The records that follow must be reproduced in full, with every picture excluded.

§ §

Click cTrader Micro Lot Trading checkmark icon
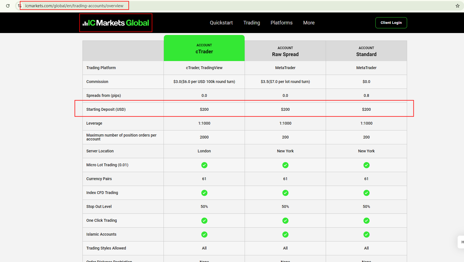The image size is (464, 262). tap(204, 165)
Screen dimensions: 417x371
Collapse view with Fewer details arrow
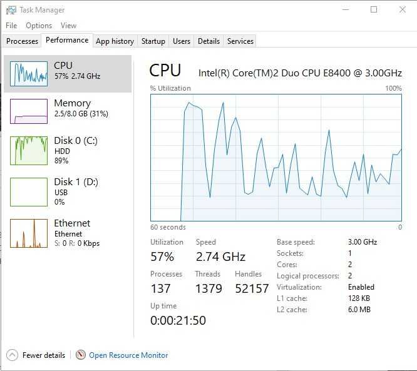point(12,355)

§ §

FINISHED TASK:
Click cTrader Micro Lot Trading checkmark icon
The image size is (464, 262). tap(204, 165)
Screen dimensions: 417x371
Collapse view with Fewer details arrow
point(12,355)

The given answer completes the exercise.